-- WHAT THE TASK ASKS --
Your answer should consist of each line below that contains the string "computer".

Stored items

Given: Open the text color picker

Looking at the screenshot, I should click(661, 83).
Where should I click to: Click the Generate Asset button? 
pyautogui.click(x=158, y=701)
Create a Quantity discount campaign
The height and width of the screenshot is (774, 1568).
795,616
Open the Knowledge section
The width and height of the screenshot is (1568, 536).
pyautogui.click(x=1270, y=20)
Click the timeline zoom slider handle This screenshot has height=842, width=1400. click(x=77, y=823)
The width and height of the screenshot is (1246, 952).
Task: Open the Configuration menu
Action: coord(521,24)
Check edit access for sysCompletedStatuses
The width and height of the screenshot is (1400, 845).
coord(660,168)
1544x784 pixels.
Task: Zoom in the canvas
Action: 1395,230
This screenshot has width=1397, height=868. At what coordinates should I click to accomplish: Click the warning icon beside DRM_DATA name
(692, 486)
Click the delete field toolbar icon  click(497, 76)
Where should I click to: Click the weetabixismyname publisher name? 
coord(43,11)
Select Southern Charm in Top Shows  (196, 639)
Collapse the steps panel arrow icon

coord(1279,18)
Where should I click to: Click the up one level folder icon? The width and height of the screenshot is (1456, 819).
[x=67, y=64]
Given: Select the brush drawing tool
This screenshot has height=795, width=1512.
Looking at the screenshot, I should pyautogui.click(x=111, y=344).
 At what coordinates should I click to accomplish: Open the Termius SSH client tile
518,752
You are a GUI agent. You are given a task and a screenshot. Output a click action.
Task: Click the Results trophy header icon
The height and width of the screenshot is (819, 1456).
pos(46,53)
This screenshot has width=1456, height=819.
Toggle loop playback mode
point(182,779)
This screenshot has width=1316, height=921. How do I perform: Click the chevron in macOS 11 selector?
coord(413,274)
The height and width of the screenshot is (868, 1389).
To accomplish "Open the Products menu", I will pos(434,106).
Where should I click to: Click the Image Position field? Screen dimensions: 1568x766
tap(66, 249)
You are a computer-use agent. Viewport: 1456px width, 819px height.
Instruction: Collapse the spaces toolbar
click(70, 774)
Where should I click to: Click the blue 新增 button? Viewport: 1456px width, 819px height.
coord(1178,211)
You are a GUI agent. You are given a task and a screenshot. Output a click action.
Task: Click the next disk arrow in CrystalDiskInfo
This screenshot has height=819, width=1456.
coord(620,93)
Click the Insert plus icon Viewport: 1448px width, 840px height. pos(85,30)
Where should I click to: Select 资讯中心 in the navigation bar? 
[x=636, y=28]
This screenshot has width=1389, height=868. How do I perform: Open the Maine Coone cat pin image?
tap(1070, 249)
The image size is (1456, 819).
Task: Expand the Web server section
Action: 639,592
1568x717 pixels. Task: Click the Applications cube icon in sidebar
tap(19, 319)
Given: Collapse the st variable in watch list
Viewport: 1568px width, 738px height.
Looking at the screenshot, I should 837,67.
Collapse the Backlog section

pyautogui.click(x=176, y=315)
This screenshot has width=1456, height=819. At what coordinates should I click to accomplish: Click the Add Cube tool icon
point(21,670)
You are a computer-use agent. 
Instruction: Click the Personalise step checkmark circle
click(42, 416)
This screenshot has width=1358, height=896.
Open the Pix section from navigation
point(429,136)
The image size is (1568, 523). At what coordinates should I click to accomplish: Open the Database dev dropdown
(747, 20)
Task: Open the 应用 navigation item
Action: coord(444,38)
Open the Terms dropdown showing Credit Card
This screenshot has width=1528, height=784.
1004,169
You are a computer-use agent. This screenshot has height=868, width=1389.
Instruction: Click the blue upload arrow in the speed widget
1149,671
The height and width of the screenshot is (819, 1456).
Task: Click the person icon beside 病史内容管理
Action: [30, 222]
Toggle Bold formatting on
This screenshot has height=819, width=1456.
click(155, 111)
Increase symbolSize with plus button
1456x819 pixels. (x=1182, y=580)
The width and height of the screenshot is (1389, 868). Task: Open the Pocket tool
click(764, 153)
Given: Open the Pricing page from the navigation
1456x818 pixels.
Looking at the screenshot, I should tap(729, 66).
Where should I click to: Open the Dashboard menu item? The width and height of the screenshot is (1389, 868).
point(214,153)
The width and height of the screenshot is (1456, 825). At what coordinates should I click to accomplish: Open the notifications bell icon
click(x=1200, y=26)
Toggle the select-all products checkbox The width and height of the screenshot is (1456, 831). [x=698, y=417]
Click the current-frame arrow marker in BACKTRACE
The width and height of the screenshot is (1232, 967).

-- TASK RESULT --
You are a computer-use agent. Viewport: 1456px width, 819px height.
You are a computer-use agent. 
You are a computer-use agent. This screenshot has height=868, width=1389.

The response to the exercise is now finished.